Le médecin genevois a mis au point une procédure pour améliorer l’hygiène des mains en milieu hospitalier. Sa méthode repose sur l’emploi d’une solution à base d’alcool, distribuée en flacon facilement utilisable, et dont la formule a été cédée à l’Organisation mondiale de la santé (OMS) pour faciliter son utilisation sur la planète. Un modèle qui permet aujourd’hui de sauver chaque année près de 8 millions de vie. Il fut question du Nobel pour ce scientifique qui a su faire de la propreté des mains une règle capitale.
Cet homme affable, porté par un enthousiasme magnétique, dirige le Service de prévention des infections aux Hôpitaux universitaires de Genève (HUG). Il a également la responsabilité du Centre de collaboration de l’OMS pour la sécurité des patients.


Une solution hydroalcoolique à la place du savon. Comment avez-vous mis en place cette nouvelle règle d’hygiène en milieu hospitalier?
A la fin des années 1980, j’étais en médecine interne aux HUG et je me suis spécialisé dans les maladies infectieuses. Il n’existait pas alors un service de prévention des infections au sein de l’hôpital. C’est un aspect que j’avais étudié aux Etats-Unis. Nous étions une petite équipe et notre premier travail a consisté à faire une enquête sur les pratiques du personnel soignant. Notre étude a montré que quatre fois sur dix seulement les soignants se lavaient les mains aux moments indiqués.

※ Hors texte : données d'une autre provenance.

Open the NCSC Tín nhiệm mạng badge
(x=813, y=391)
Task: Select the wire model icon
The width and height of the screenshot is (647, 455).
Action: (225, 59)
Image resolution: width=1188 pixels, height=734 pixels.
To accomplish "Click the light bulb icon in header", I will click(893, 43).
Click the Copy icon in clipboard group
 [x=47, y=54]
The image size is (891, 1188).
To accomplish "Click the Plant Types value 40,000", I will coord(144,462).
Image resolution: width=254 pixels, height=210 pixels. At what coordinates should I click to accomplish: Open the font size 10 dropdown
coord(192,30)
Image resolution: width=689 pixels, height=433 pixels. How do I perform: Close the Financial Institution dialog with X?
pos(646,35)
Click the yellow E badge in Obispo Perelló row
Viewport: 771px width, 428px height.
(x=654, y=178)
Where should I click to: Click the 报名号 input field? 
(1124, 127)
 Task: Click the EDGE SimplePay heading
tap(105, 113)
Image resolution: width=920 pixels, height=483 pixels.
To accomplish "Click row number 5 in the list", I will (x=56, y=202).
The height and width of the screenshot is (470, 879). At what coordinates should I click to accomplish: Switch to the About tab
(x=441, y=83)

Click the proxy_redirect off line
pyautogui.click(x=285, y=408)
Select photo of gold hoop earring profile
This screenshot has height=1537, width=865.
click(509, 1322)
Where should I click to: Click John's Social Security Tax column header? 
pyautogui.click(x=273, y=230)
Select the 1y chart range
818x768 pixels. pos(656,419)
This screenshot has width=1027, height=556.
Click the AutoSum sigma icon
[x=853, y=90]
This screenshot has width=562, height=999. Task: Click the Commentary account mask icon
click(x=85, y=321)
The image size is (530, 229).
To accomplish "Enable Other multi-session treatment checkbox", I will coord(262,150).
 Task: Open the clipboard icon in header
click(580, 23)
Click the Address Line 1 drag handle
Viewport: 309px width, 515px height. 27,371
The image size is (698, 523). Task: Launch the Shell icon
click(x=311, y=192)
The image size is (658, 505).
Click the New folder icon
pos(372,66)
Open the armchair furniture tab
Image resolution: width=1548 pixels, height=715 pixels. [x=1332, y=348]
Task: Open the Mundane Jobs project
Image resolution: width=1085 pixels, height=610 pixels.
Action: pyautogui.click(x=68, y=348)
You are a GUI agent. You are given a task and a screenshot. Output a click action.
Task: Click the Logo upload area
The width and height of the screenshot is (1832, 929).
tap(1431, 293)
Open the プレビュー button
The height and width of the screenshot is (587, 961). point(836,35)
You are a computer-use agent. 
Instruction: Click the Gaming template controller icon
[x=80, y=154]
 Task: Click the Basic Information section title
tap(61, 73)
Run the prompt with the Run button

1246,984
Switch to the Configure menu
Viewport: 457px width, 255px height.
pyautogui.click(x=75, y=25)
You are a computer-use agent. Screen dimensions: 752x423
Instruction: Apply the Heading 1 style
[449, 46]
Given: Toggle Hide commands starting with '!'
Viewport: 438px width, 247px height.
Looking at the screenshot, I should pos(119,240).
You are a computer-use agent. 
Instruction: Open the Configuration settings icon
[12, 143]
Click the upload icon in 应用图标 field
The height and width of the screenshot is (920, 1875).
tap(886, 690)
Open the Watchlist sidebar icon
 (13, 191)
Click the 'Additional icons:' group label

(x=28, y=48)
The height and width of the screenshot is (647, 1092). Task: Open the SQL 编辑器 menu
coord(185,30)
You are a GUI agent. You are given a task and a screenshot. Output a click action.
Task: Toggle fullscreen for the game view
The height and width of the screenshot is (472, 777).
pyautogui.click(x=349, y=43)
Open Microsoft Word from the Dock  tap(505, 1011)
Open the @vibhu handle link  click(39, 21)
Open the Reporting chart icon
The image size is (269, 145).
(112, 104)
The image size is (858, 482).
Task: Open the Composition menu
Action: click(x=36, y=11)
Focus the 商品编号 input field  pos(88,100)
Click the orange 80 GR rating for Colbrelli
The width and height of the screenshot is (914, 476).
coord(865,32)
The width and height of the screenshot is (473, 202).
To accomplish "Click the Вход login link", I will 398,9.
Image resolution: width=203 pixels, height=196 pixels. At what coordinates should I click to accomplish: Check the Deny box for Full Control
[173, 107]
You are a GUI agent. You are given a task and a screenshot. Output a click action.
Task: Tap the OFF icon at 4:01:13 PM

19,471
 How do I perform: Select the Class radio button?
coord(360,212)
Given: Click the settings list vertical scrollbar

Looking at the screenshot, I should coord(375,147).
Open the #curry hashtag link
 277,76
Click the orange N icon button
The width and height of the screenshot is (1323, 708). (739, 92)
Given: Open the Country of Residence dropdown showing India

Pourquoi une observance si faible, alors que cette règle d’hygiène semble évidente?
Paradoxalement, plus il y avait d’indications d’hygiène, moins le personnel les suivait. Aux soins intensifs, les soignants n’avaient tout simplement pas le temps. Se rendre au lavabo, se laver les mains puis les sécher, cela prend entre une minute, une minute trente. Si vous êtes confrontés à vingt-deux indications en une heure, vous passez trente minutes de votre temps à vous laver les mains…
Nous avons constaté que certains soignants utilisaient de l’alcool pour se désinfecter les mains, selon une formule mise au point par un pharmacien des HUG, William Griffiths. Nous avons alors travaillé pour améliorer cette solution et, peu à peu, les pratiques ont évolué. En trois ans, l’observance moyenne du personnel est passée de 40% à 66%, ce qui a eu pour effet de diminuer de moitié le nombre d’infections. En termes de coûts, un tel recul des infections représente une économie annuelle de l’ordre de 24 millions de francs pour les HUG.
Les résultats de notre travail ont été publiés en 2000 par la revue Lancet. Nous avons alors intéressé des hôpitaux étrangers et reçu des médecins d’Australie, de Hong Kong, de Grande-Bretagne…  L’OMS a suivi notre travail et, en 2005, elle a fait de la prévention du risque infectieux le premier défi mondial en termes de sécurité des patients.

Des HUG à l’OMS, c’est un changement d’échelle important…
Oui, nous devions dès lors universaliser notre méthode pour la rendre applicable partout, en tout temps et à des conditions économiques acceptables. L’OMS a permis de mobiliser les Ministères de la santé nationaux et favorisé une prise de conscience des questions d’hygiène. En 2006, nous avons pu mettre sur pied une ligne de conduite qui a été validée par des experts internationaux. C’était une étape importante pour standardiser notre méthode.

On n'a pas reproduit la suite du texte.